#### Extracted information
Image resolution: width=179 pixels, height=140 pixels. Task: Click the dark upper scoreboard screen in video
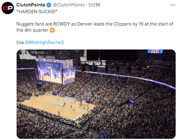112,55
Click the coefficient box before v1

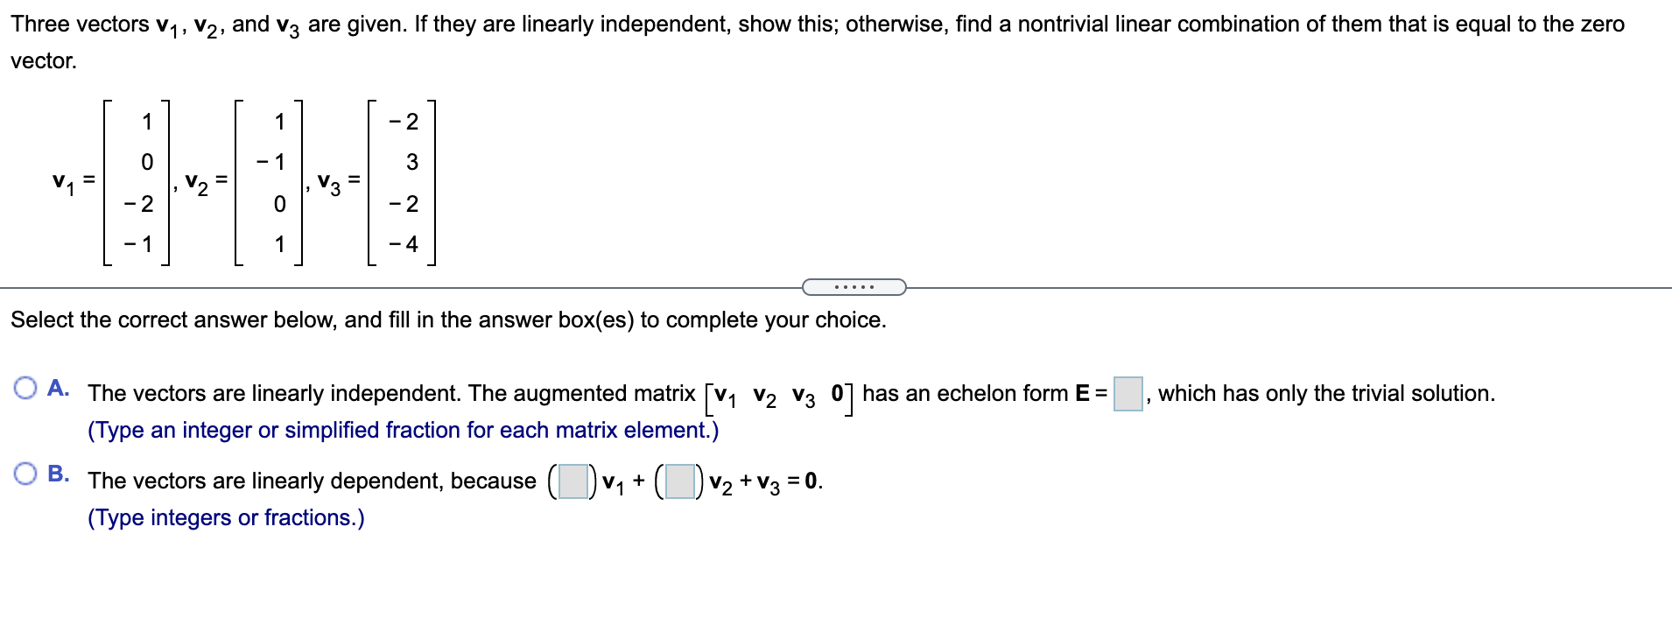(x=573, y=481)
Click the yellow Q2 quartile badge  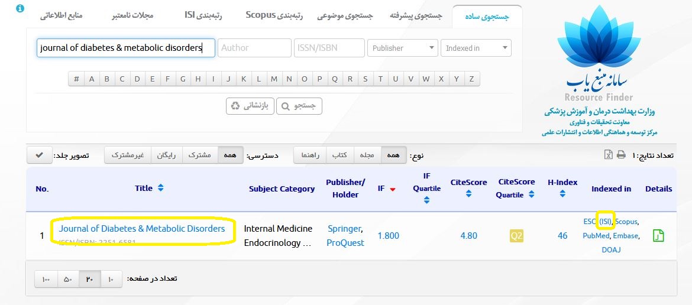tap(516, 236)
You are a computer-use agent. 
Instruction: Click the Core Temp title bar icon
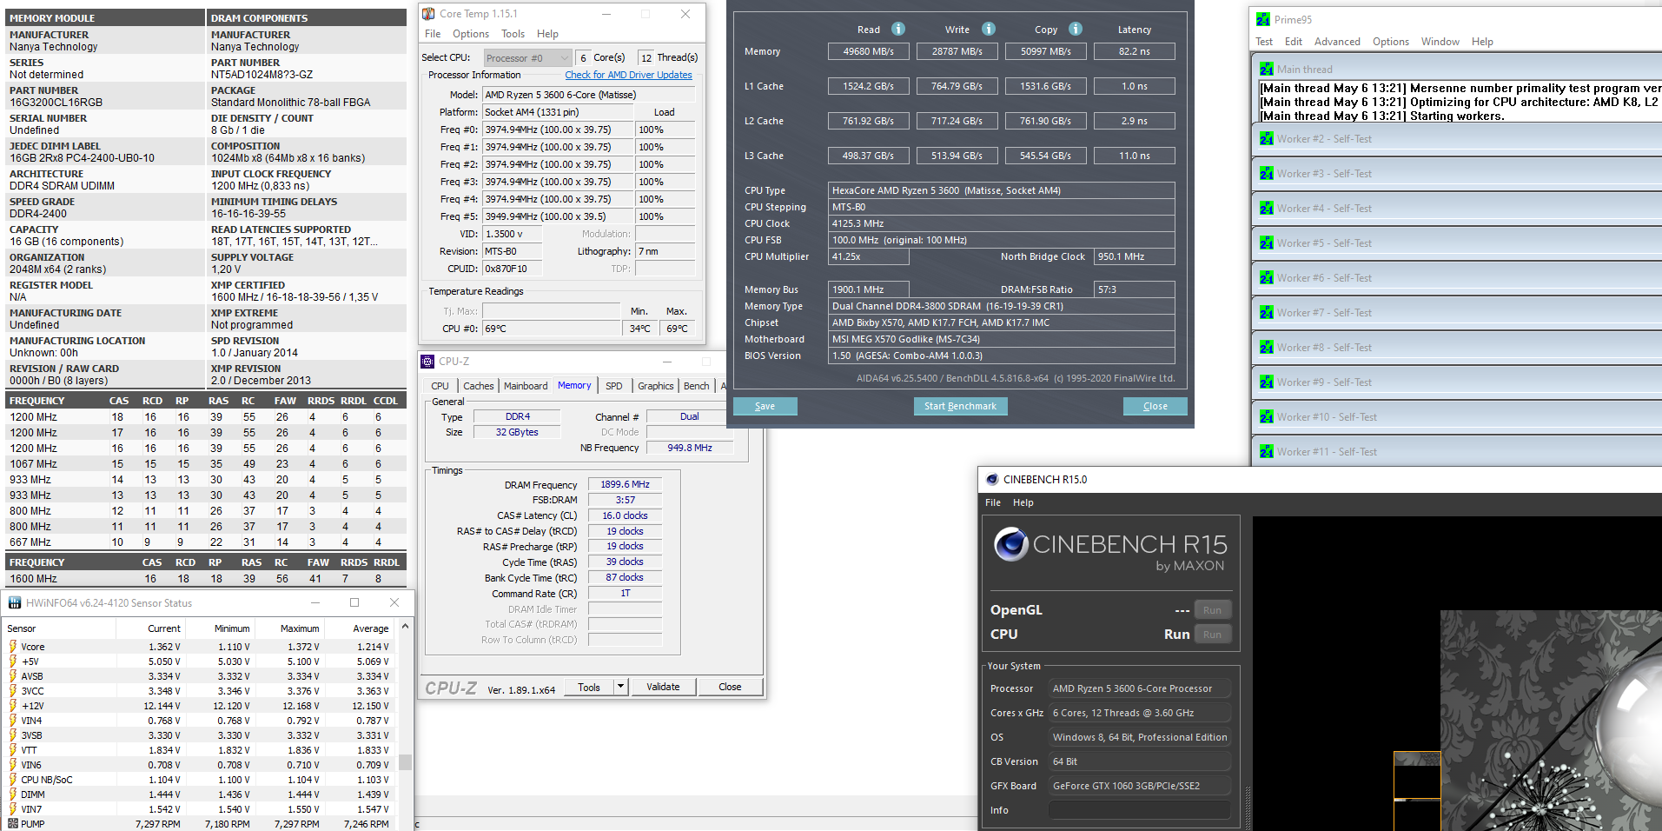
########
**Prompt:**
Render the items as a JSON list of strings, starting at the line that contains "You are a computer-use agent." and ending at the end of the items. Give one string per line, omit blank lines, and leave the pictures out.

**Answer for the task:**
[
  "You are a computer-use agent. ",
  "Instruction: Click the Core Temp title bar icon"
]